(Recorded data)

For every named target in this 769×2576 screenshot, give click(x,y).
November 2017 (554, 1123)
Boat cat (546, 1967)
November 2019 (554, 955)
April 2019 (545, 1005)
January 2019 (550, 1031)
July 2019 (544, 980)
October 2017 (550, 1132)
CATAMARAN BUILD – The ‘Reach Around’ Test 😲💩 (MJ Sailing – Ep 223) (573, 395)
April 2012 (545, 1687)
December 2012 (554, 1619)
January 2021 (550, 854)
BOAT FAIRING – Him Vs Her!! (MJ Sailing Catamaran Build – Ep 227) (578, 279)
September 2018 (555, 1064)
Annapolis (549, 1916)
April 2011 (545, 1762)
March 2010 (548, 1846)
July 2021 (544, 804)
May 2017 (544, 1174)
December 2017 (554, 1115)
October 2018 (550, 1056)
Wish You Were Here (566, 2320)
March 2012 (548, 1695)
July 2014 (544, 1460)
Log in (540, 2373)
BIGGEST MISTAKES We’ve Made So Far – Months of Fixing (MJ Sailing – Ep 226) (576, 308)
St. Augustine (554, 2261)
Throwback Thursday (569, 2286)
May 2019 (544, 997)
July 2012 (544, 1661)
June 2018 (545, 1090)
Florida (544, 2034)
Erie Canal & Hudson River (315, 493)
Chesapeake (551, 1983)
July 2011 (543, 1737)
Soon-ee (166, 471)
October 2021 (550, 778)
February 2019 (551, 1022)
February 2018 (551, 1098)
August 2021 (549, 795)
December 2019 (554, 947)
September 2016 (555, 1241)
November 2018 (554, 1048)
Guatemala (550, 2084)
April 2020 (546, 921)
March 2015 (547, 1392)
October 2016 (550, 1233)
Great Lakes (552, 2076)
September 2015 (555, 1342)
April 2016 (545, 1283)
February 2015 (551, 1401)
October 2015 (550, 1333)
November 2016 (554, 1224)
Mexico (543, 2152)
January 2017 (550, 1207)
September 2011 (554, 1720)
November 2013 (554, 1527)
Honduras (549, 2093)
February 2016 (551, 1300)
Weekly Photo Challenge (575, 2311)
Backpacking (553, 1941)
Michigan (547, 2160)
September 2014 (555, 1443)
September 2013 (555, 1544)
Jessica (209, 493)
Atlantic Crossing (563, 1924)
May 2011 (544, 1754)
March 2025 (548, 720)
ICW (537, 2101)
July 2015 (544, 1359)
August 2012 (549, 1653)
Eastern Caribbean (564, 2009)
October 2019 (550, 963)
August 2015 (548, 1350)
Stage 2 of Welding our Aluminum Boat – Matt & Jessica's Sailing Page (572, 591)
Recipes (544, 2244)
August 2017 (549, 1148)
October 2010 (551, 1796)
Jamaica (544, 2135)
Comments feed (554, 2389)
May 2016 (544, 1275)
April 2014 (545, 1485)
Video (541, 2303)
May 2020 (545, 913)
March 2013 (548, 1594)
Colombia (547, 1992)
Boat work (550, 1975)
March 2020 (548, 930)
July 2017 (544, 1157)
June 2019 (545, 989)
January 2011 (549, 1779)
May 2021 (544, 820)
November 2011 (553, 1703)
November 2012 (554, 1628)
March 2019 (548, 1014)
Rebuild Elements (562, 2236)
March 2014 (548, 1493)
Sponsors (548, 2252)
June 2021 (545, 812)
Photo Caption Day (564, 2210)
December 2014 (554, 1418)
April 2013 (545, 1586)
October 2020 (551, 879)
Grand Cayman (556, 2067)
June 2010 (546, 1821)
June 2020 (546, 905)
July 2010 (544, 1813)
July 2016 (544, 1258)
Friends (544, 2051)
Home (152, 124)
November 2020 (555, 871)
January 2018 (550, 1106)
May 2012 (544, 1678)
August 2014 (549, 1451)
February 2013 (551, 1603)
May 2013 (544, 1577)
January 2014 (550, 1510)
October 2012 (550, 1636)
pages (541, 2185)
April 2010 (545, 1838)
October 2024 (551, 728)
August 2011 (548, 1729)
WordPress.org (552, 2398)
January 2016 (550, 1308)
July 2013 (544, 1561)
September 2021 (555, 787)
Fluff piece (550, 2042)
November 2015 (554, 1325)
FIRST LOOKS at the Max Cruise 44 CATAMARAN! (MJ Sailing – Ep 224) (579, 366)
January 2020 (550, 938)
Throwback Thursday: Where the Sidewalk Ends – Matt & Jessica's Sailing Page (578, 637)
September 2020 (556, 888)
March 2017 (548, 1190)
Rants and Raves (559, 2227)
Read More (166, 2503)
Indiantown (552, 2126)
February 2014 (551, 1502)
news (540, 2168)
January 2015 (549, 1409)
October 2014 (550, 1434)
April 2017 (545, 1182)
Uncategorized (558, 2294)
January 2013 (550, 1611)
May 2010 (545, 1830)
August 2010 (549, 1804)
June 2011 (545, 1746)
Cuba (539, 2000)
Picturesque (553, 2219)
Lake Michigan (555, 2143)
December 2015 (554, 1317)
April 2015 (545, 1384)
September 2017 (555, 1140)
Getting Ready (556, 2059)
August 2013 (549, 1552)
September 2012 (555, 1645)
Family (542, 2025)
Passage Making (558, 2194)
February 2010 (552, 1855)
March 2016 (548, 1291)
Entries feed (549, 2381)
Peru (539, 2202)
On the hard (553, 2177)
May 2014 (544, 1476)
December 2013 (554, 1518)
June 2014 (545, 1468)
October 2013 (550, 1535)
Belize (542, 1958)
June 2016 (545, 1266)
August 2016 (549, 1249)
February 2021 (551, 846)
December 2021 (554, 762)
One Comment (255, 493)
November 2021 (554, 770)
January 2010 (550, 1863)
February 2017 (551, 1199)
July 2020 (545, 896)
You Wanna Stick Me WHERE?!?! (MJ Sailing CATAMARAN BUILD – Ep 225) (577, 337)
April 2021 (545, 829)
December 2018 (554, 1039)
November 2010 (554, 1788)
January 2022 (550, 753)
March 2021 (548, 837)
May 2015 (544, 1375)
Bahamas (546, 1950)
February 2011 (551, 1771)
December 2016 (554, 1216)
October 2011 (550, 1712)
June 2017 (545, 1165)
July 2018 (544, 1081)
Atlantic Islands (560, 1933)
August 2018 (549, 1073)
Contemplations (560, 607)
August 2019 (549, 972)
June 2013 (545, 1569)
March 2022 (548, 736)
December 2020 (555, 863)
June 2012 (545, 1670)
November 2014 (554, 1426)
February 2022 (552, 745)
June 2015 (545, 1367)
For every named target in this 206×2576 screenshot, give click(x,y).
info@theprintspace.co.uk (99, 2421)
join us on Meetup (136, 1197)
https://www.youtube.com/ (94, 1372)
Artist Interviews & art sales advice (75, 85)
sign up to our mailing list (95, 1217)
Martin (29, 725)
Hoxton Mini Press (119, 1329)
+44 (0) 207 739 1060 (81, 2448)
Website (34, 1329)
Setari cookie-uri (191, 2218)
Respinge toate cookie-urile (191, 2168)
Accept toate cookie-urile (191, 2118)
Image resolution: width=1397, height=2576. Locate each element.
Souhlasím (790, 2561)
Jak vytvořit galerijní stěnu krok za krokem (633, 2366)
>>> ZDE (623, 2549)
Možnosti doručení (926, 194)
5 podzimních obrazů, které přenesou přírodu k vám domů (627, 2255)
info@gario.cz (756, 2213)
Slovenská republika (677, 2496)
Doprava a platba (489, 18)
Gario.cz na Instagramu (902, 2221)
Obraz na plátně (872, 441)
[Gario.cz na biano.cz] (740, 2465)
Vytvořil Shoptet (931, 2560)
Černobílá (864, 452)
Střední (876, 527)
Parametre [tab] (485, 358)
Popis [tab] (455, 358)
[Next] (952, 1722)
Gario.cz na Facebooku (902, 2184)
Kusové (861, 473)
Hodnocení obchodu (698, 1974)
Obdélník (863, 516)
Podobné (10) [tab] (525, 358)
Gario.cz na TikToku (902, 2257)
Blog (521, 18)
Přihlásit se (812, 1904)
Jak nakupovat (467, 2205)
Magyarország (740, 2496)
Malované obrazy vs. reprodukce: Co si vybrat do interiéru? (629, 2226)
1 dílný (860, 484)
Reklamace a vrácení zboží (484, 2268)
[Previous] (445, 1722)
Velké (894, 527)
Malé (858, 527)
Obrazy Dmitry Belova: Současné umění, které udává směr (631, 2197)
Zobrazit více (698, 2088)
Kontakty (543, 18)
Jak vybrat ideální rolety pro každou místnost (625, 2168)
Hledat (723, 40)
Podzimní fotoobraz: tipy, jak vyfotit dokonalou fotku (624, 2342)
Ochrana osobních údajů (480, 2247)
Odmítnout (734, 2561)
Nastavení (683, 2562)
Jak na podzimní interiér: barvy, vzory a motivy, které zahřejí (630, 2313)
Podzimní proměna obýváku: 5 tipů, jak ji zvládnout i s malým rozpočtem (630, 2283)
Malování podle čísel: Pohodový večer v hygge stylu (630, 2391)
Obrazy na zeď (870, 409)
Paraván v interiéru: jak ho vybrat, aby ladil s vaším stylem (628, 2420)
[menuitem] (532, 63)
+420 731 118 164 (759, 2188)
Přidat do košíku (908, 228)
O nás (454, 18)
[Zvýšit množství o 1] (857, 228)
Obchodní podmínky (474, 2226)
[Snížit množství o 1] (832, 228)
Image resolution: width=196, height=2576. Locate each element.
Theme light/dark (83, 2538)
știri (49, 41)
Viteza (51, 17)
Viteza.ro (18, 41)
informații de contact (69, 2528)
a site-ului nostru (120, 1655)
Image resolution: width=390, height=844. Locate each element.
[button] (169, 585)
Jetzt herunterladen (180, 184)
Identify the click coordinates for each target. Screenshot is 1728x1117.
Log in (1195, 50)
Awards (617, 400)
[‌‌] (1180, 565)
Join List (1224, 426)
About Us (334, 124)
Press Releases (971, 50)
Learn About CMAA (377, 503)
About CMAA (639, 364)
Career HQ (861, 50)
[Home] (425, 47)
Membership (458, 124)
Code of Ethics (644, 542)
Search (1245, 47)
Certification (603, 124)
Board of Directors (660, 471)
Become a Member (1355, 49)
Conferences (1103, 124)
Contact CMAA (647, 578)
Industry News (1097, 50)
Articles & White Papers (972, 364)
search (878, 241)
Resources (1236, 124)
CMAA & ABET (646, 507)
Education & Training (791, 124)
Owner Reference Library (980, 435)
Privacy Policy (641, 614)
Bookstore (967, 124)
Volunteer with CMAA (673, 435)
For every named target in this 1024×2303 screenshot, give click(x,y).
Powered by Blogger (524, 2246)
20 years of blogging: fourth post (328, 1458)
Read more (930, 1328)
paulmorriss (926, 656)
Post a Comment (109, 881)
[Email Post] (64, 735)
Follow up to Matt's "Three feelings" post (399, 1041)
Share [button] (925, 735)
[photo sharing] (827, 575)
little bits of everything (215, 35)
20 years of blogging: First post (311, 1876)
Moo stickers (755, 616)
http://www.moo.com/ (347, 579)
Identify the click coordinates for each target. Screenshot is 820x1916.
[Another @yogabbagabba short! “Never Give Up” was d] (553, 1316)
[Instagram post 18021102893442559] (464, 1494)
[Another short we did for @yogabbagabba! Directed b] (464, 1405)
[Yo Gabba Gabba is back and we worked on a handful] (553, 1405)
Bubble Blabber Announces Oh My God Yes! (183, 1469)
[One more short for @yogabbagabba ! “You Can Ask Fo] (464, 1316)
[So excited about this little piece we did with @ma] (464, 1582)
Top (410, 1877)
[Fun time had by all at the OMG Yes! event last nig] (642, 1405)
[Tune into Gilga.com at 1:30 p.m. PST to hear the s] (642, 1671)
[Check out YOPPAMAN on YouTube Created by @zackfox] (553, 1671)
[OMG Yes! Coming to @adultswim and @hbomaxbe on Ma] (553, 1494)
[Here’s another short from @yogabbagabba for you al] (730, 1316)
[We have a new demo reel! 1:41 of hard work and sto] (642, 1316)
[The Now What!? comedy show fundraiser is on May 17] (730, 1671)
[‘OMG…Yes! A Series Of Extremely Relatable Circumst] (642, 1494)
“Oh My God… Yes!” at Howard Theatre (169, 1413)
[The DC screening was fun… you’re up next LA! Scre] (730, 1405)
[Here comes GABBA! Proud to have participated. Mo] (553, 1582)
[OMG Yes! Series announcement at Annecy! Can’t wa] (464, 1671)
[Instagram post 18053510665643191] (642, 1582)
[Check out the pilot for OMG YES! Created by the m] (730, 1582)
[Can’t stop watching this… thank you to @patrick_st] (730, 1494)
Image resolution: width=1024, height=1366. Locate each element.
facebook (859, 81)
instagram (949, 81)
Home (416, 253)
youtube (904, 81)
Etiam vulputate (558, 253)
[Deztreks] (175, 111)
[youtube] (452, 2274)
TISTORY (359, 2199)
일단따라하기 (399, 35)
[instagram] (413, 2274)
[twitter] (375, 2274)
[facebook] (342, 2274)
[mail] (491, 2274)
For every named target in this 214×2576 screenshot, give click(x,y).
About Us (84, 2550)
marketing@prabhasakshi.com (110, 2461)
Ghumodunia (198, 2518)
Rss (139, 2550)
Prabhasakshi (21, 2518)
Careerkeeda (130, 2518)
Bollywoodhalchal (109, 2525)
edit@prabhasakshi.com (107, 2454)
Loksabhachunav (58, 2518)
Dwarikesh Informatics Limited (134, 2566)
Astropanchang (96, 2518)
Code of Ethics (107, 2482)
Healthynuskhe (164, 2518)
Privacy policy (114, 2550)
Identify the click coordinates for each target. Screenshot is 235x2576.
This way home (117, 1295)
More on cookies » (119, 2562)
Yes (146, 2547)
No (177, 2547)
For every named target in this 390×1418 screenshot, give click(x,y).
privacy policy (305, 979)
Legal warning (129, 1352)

[Exercise details]: Please return the lines above that run from the line containing "September 2020 (556, 888)" to the line containing "Lake Michigan (555, 2143)", inclusive, exactly and with no other lines.

[Exercise solution]:
September 2020 (556, 888)
March 2017 (548, 1190)
Rants and Raves (559, 2227)
Read More (166, 2503)
Indiantown (552, 2126)
February 2014 (551, 1502)
news (540, 2168)
January 2015 (549, 1409)
October 2014 (550, 1434)
April 2017 (545, 1182)
Uncategorized (558, 2294)
January 2013 (550, 1611)
May 2010 (545, 1830)
August 2010 (549, 1804)
June 2011 (545, 1746)
Cuba (539, 2000)
Picturesque (553, 2219)
Lake Michigan (555, 2143)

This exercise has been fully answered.